Wednesday, October 20, 2004

Steve Jobs on Innovation, and the Power of Saying 'No'

I read this blog entry with an excerpt from an interview with Steve jobs as follows:

Q: How do you systematize innovation?

A: The system is that there is no system. That doesn’t mean we don’t have process. Apple is a very disciplined company, and we have great processes. But that’s not what it’s about. Process makes you more efficient.

But innovation comes from people meeting up in the hallways or calling each other at 10:30 at night with a new idea, or because they realized something that shoots holes in how we’ve been thinking about a problem. It’s ad hoc meetings of six people called by someone who thinks he has figured out the coolest new thing ever and who wants to know what other people think of his idea.

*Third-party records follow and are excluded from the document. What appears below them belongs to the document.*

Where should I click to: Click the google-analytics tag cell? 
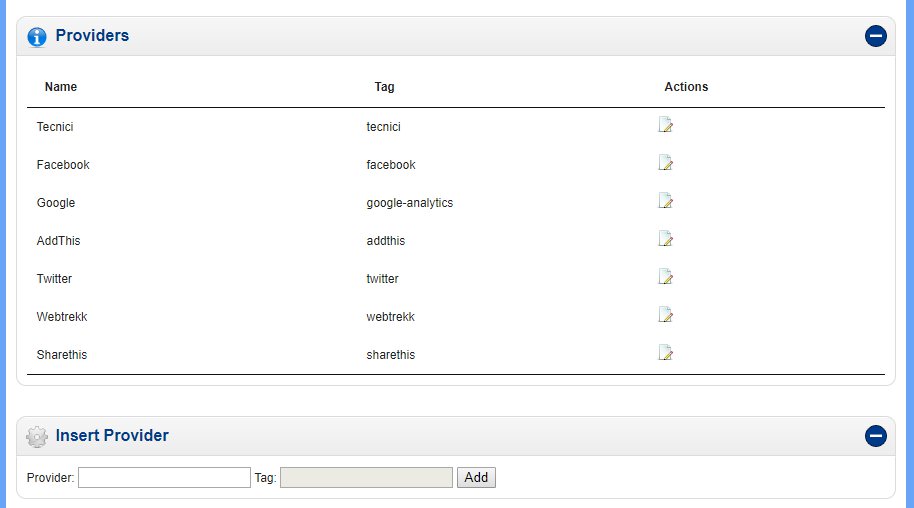click(409, 203)
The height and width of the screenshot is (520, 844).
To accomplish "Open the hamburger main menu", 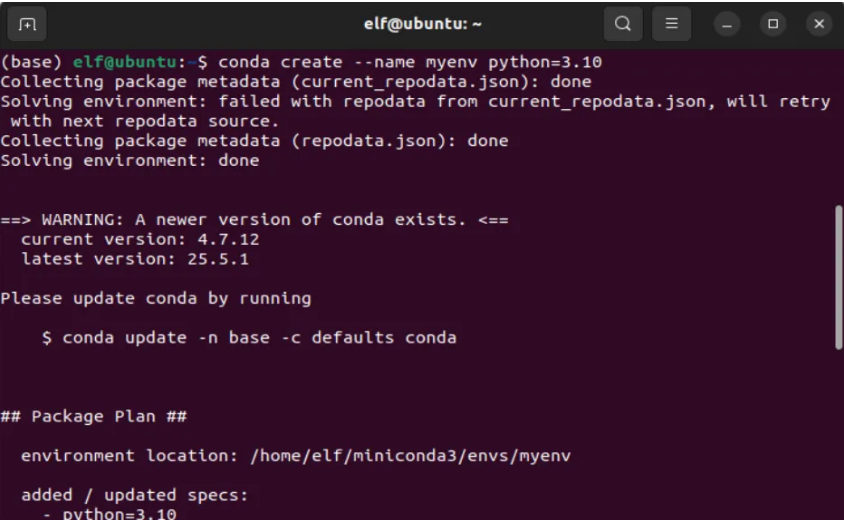I will pos(672,23).
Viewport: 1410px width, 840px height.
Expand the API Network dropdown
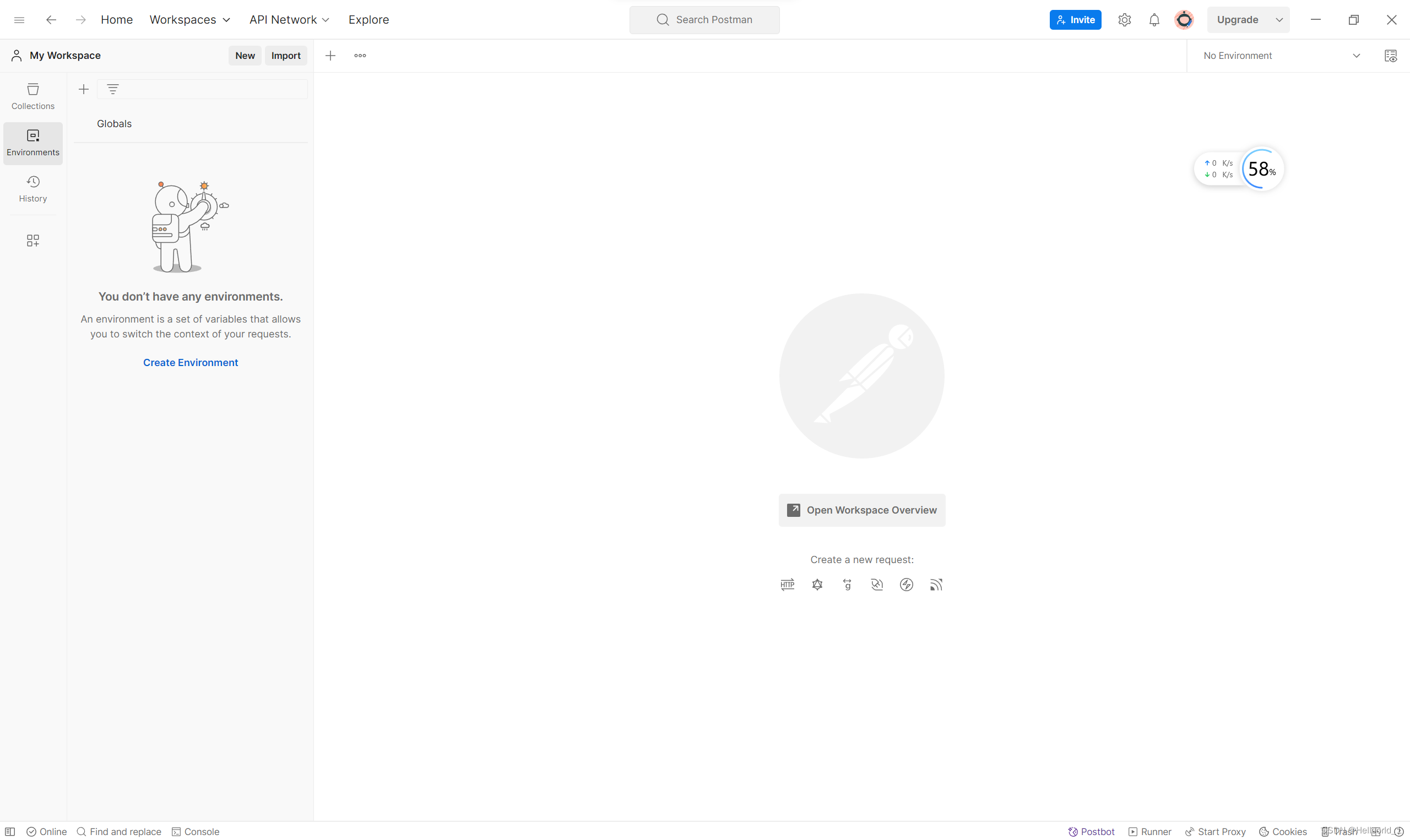pos(289,20)
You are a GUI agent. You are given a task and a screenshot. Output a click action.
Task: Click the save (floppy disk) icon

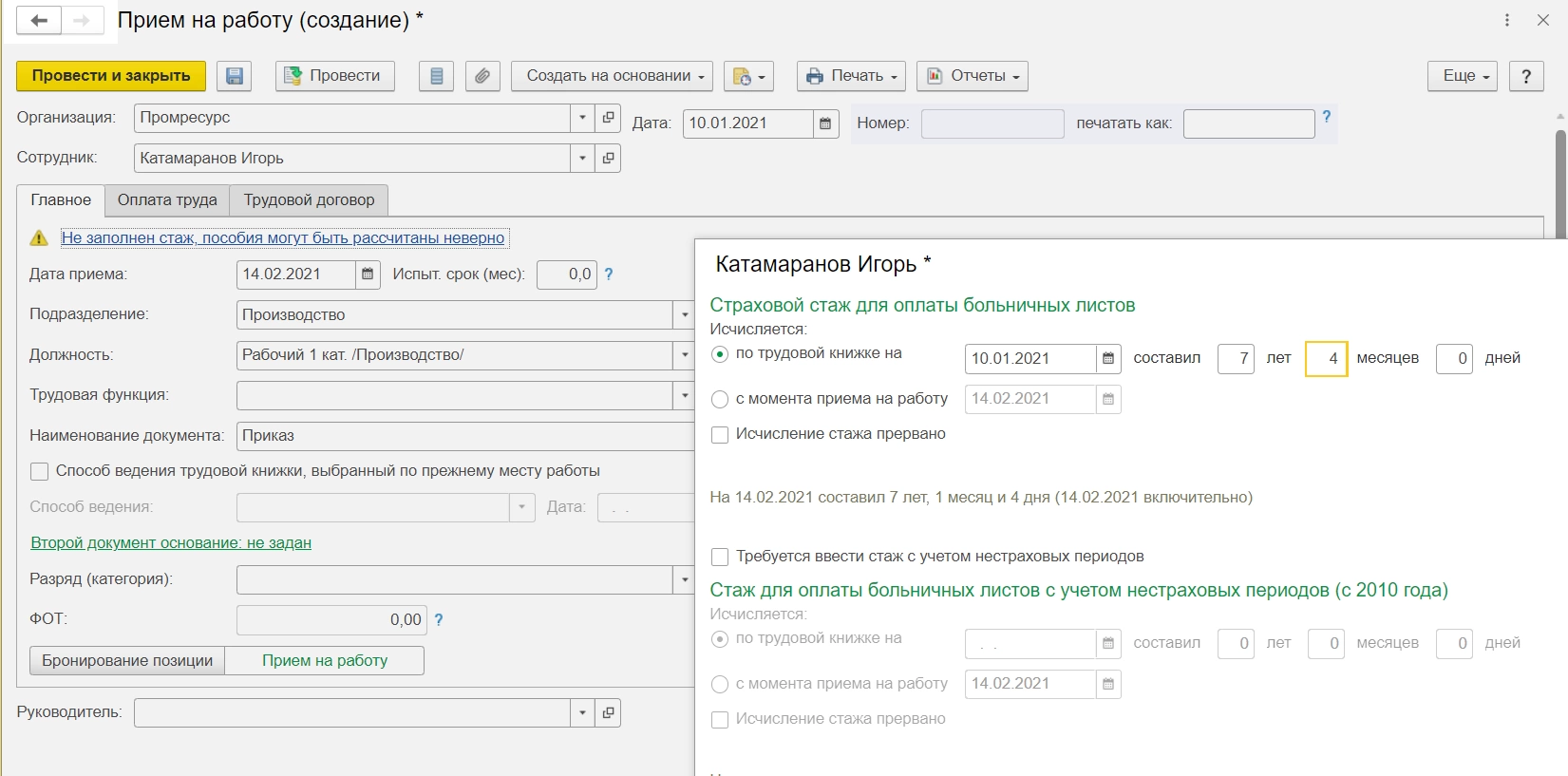coord(234,76)
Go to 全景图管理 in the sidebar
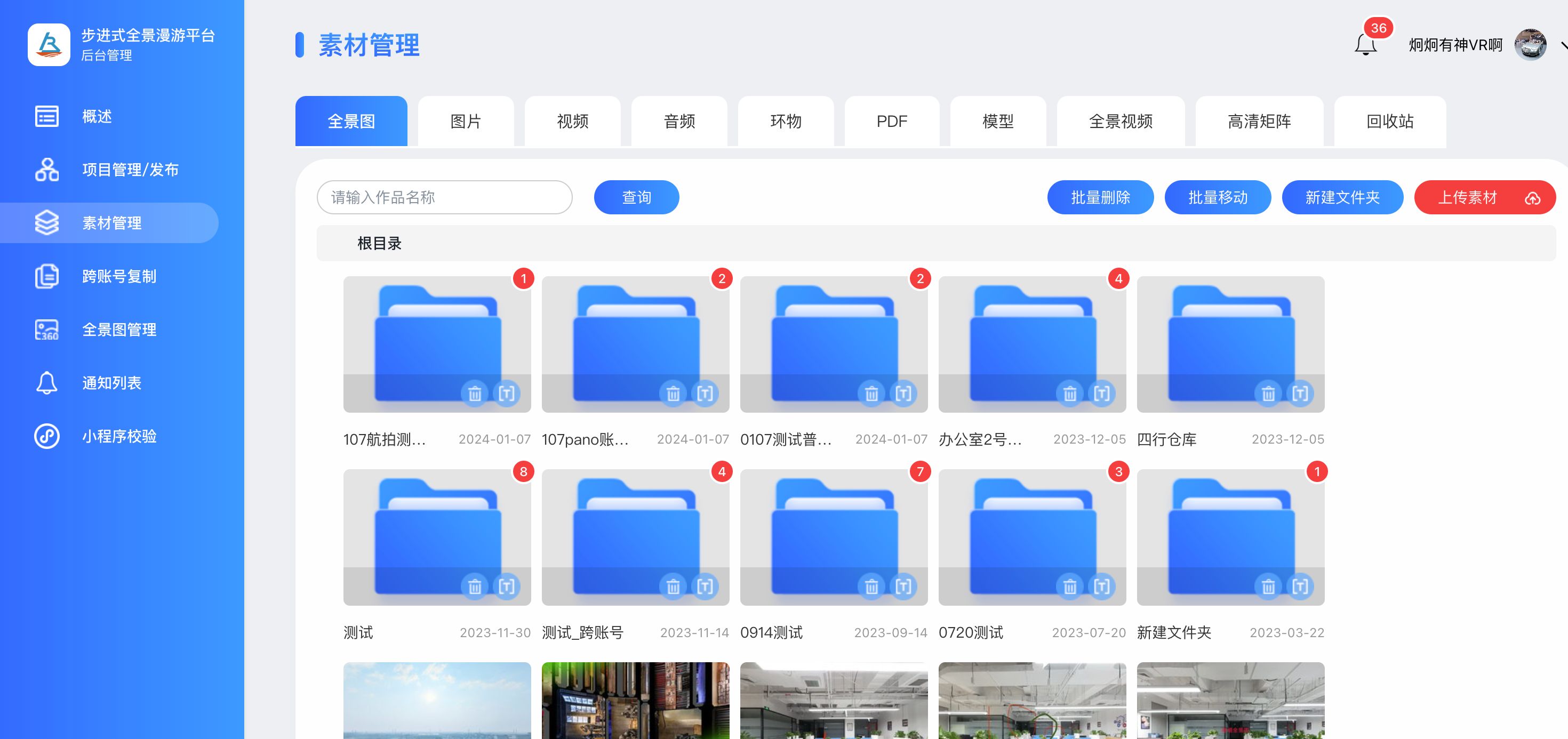 [119, 330]
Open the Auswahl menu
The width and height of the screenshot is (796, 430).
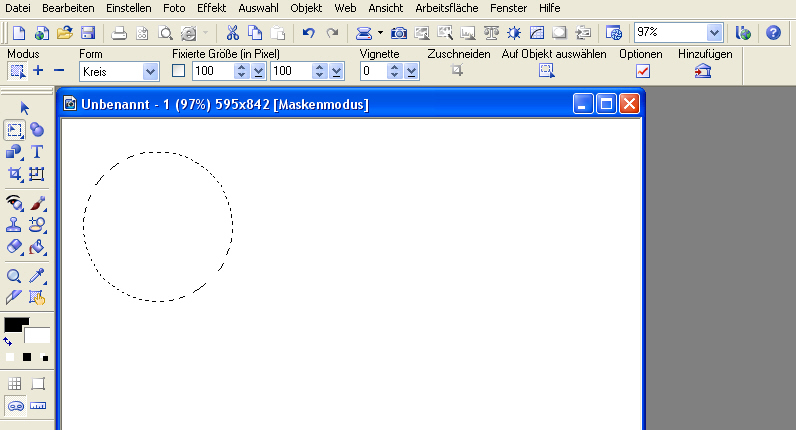pyautogui.click(x=258, y=8)
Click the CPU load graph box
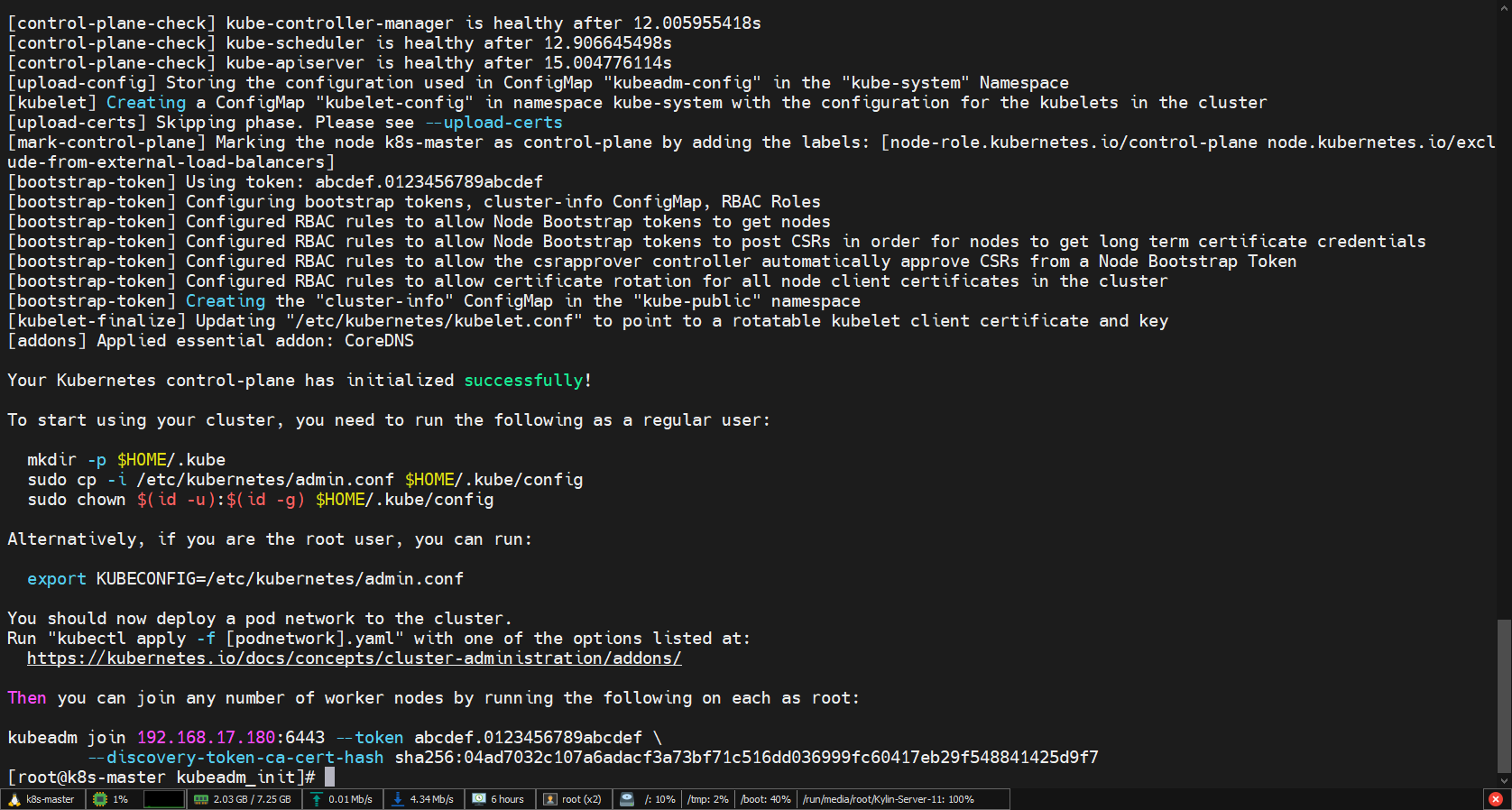 163,799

And it comes from saying no to 1,000 things to make sure we don’t get on the wrong track or try to do too much. We’re always thinking about new markets we could enter, but it’s only by saying no that you can concentrate on the things that are really important.


I could weep at the idea that such a company really exists and really functions under such principles.

My experience tells me that usually management much prefers saying 'yes' to 1,000 things and walking away leaving a bunch of under-resourced and over-stressed people in their wake, trying to figure out how they can possibly execute!

It's more than Jobs' touting the idea of saying no. I also really appreciate that he touts that Process is not a dirty word when it comes to fostering innovation. Process is never the end, in and of itself. Process is the means to getting to your ends quicker, more economically, more accurately.

Process in its proper place rocks. And learning what to say 'no' to is just part of the process.